Please repeat only these lines, exactly: the one containing "NAS (53, 174)" and all that come after it in the material.

★ ★ ★ ★ ★ ★ ★

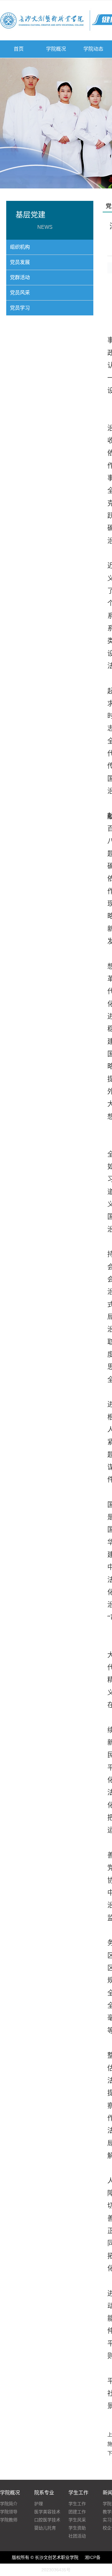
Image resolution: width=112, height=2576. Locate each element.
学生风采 (77, 2519)
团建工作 (77, 2511)
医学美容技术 (47, 2511)
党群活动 (20, 277)
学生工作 (77, 2503)
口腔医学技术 (47, 2519)
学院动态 (93, 49)
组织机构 (20, 247)
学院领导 (8, 2511)
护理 (38, 2503)
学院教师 (8, 2519)
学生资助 (77, 2527)
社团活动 (77, 2535)
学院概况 (56, 49)
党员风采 (20, 292)
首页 (19, 49)
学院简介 (8, 2503)
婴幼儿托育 (45, 2527)
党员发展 (20, 262)
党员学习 (20, 307)
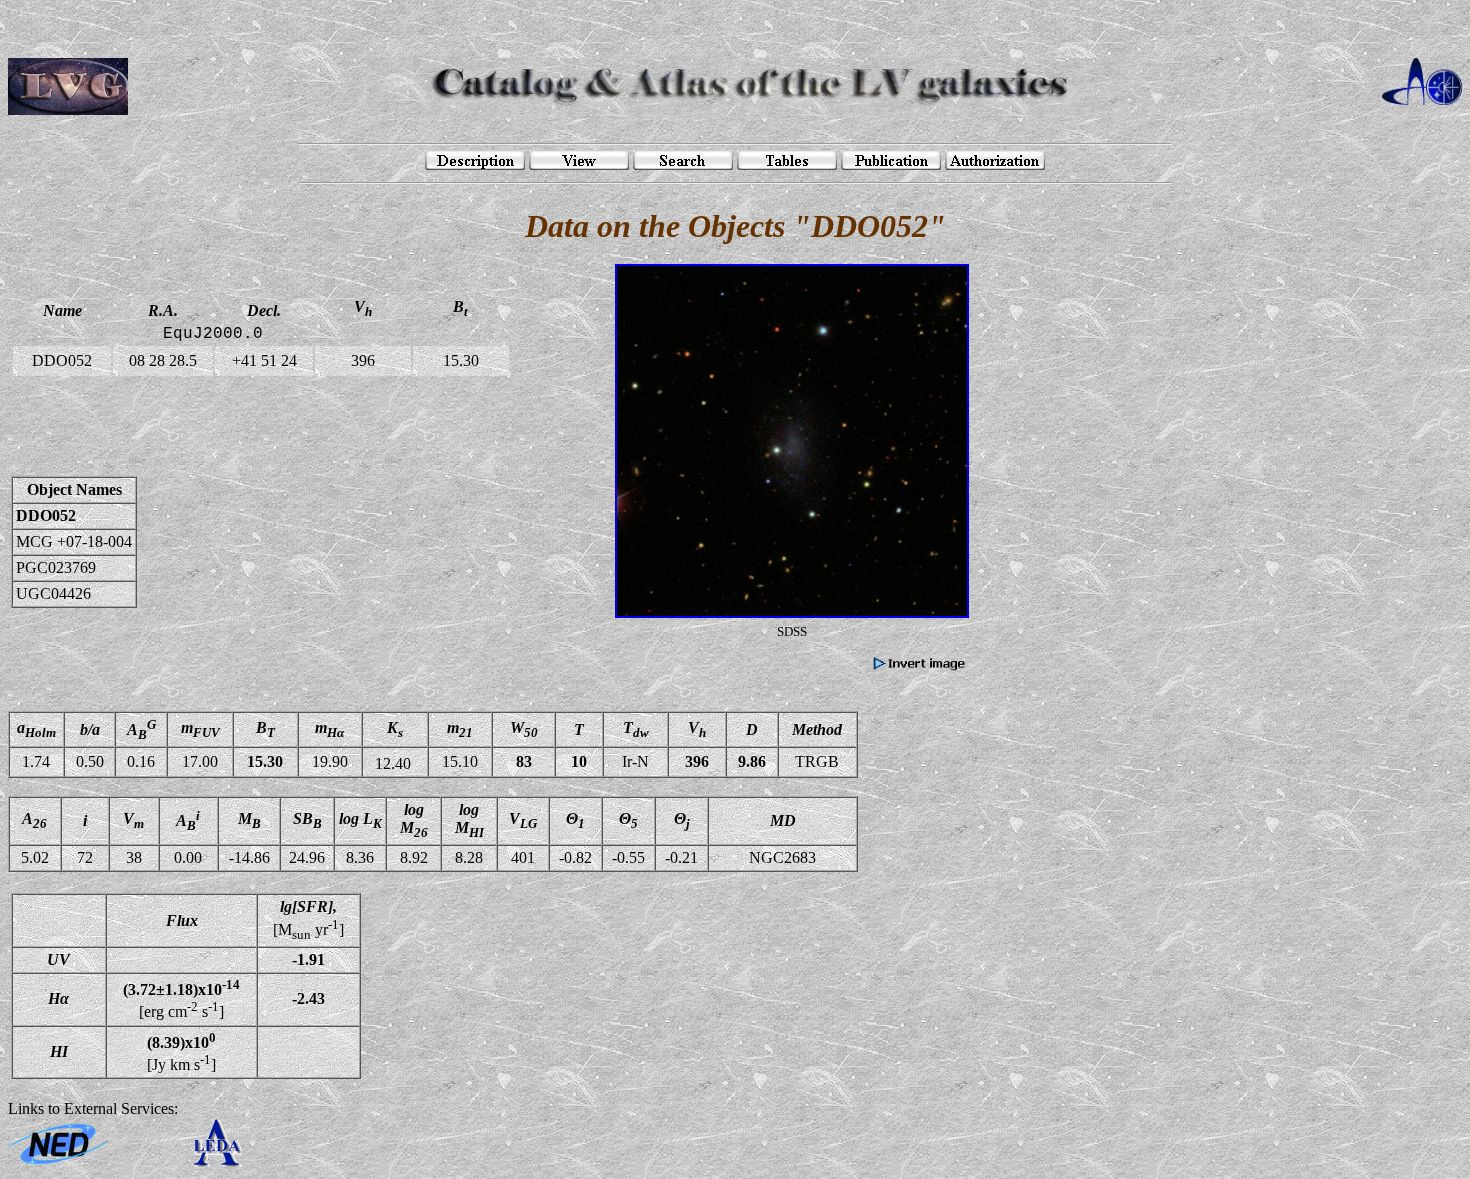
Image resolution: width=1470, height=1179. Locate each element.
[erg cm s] (181, 999)
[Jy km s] (181, 1052)
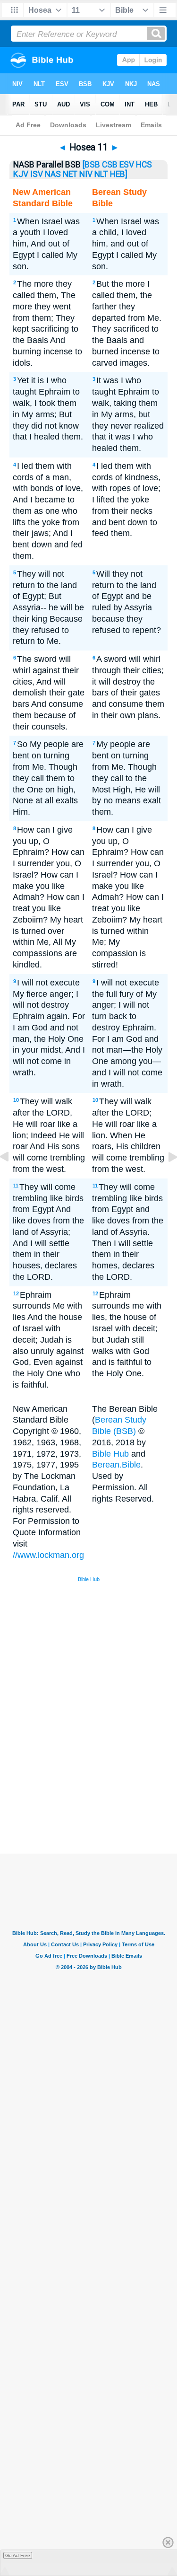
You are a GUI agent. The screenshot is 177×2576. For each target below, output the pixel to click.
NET (70, 174)
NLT (101, 174)
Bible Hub (110, 1454)
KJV (20, 174)
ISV (36, 174)
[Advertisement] (100, 1782)
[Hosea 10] (12, 1178)
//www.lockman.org (48, 1555)
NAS (53, 174)
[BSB (91, 164)
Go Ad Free (17, 2555)
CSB (110, 164)
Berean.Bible (116, 1464)
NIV (86, 174)
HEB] (118, 174)
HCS (144, 164)
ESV (126, 164)
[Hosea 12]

★ ★ ★ ★ ★ ★ ★

Expected output:
NAS (53, 174)
[BSB (91, 164)
Go Ad Free (17, 2555)
CSB (110, 164)
Berean.Bible (116, 1464)
NIV (86, 174)
HEB] (118, 174)
HCS (144, 164)
ESV (126, 164)
[Hosea 12]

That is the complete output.